Tuesday, February 24, 2015

Fulfill the Conditions and the Spirit Will Fall

God can do His perfect work in a soul only when the will is in the attitude of complete, trustful submission. Only when the will thus bows to God's will does faith in His promises mount up to its climax. For this Paul prayed, "that ye may know what is the exceeding greatness of his Power to us-ward who believe." Then he adds the measure of that power which stands ready to transfigure believers, "according to the working of his mighty power, which he wrought in Christ when he raised him from the dead." The greatest miracle in the universe, the miracle attested by men, by angels and by God, is the resurrection of His Son. Even the creation of the world was not so striking an exhibition of omnipotence.

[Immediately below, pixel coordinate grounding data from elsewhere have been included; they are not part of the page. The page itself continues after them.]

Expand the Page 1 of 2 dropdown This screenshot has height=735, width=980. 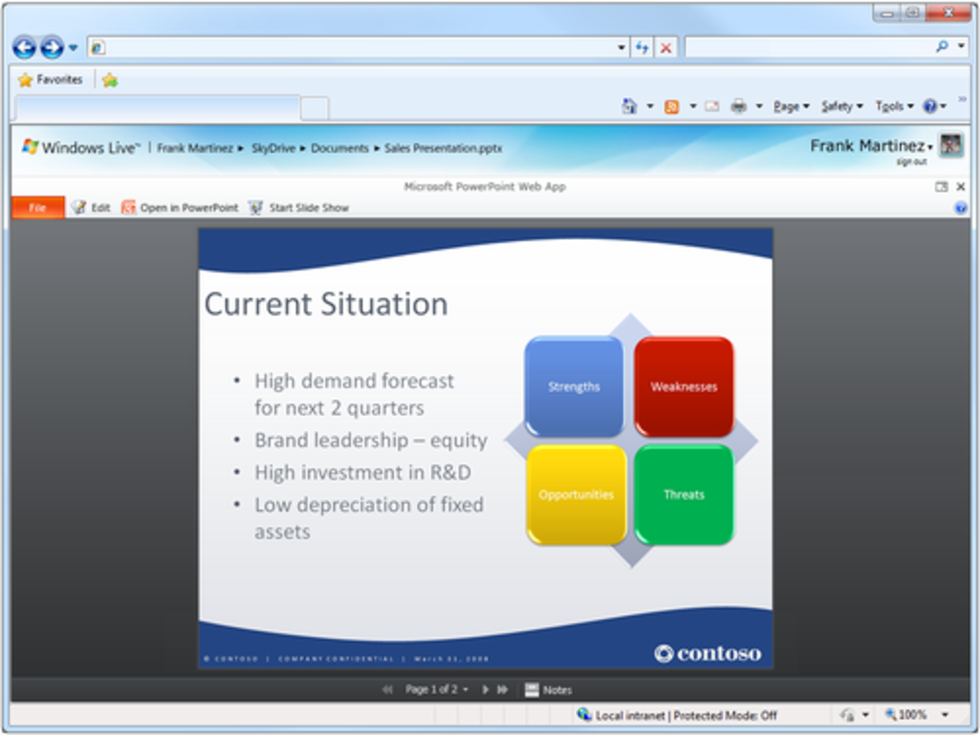point(436,689)
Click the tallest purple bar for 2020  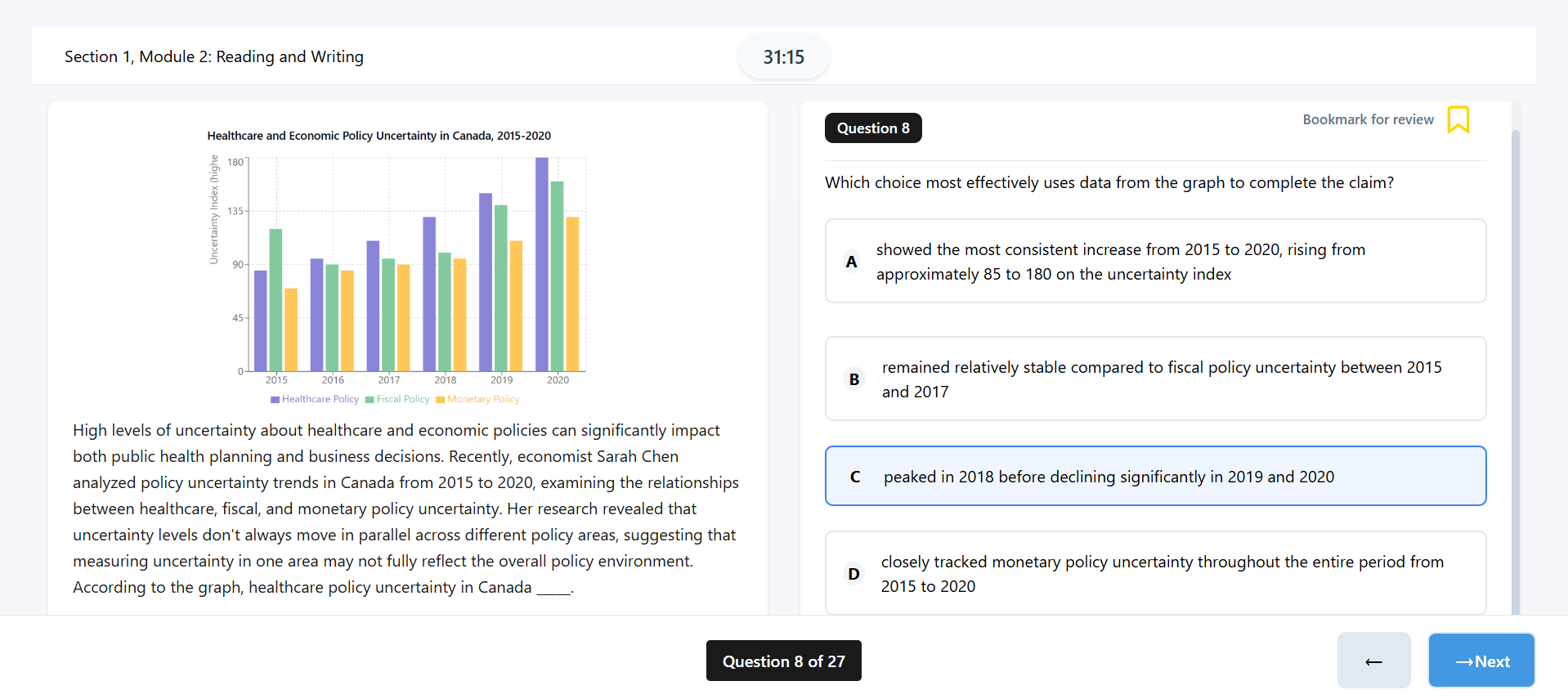542,266
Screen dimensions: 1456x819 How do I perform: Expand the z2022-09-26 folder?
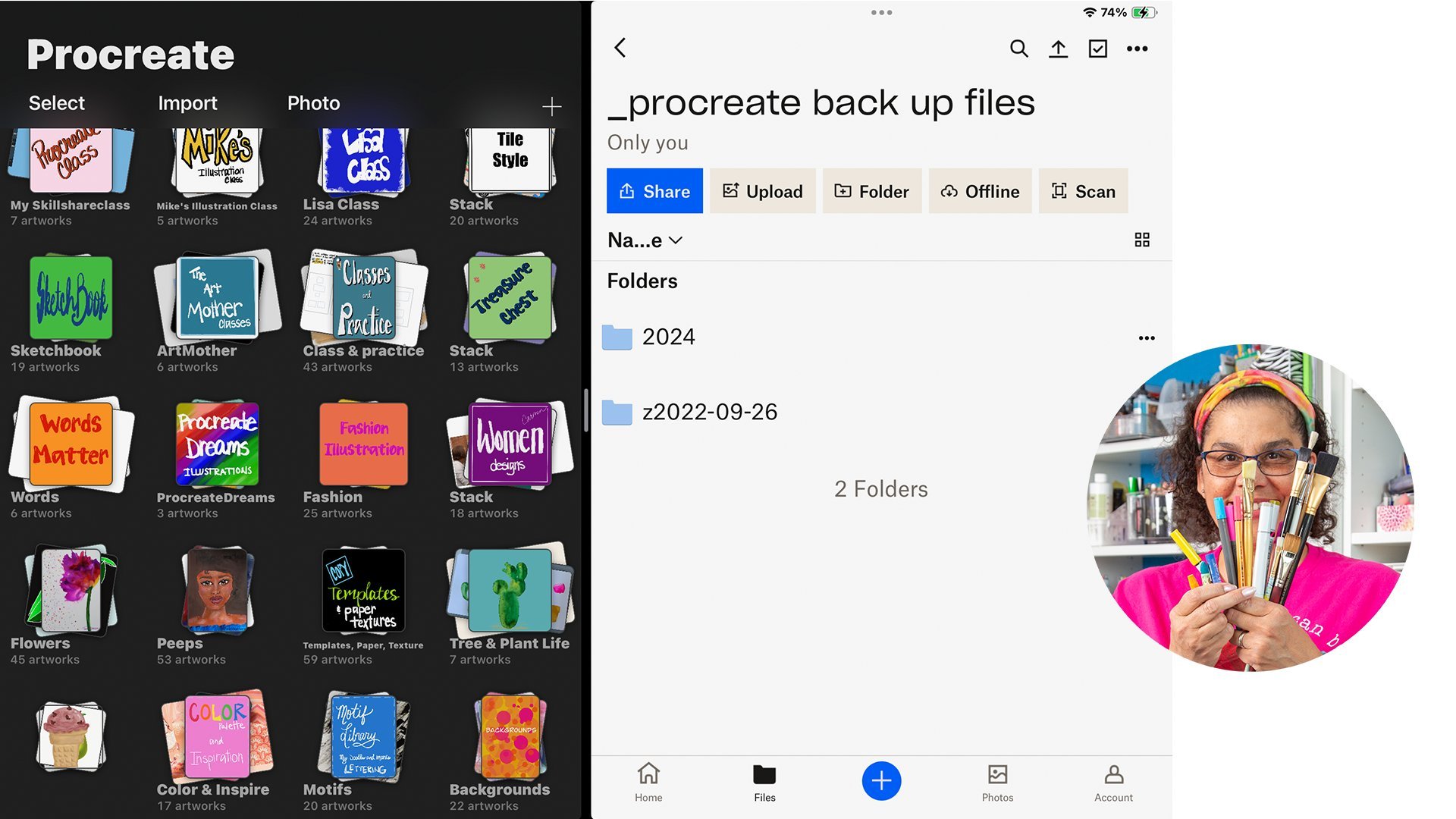pos(711,410)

Yet Paul assures us that the same resurrection power in "its exceeding greatness" stands ready to work its wonders in "us who believe" with that faith which appropriates the largest promises of God. This highest up-reaching of faith is possible only to the deepest submission of the human will. To this point of entire self-surrender every believer has the gracious ability to descend without the incentive of outward adversities, losses, bereavements, disappointments, persecutions and bodily afflictions. These, as in the case of Job, are necessary to the revelation to the world of our perfect trust, loyalty and submission to God, but not to the production of these virtues. Many have had the spirit of the martyrs who were never led to the stake. The axe and block were once deemed necessary to Christian perfection. But this is a mistake. God takes the will for the deed. We 'can climb to as high spiritual altitudes in the sunshine as In the storm; yes, to higher. There is such a thing as an equation of spiritual advantages. Those who are on the verge of the twentieth century may achieve as lofty Christian excellencies as the believers who listened to the preaching of Peter at Pentecost. The gift of the Holy Spirit has suffered no diminution because of the intervening centuries. Like Christ, the giver of the Paraclete, He is the same yesterday, to-day and forever. Fulfill the conditions, and the humblest modern believer may receive Him in the perfect performance of His offices as graciously and as effectively as did the company in the upper room. The externals of sound and tongues of fire were no part of the essential and inward grace bestowed in the Comforter.

When any local church, any company of believers associated for spiritual ends, fulfills the social conditions, — all of one accord in one place making the reception of the Holy Spirit their only business for at least ten days, Pentecost will be repeated in every essential particular. Their hearts will be purified by faith, and they will be endowed with a marvelous spiritual insight and courage and utterance.

It is not the law of the Spirit that His transfiguring power should decrease with the lapse of ages, nor with the spread of education and the growth of intelligence and culture. It is true that there is an intellectual pride with a pretense to culture which boasts that it has outgrown such so-called crudities as disfigured Christianity on the day of Pentecost. These over-wise philosophers insist that the doctrine that one personality, even though divine, can interpenetrate a human personality and consciously abide therein, violates all the known principles of mental philosophy and lays the foundation of various forms of fanaticism, in the end destructive of all morality and sound piety. Our reply to this is that the greater the value of a coin the greater its liability to be counterfeited. The highest possible experience for men dwelling in houses of clay is to be inhabited by God in the person of His Spirit. This is a mystery next to the incarnation of the Son of God in human form.

The Gospel of the Comforter, Chapter 12.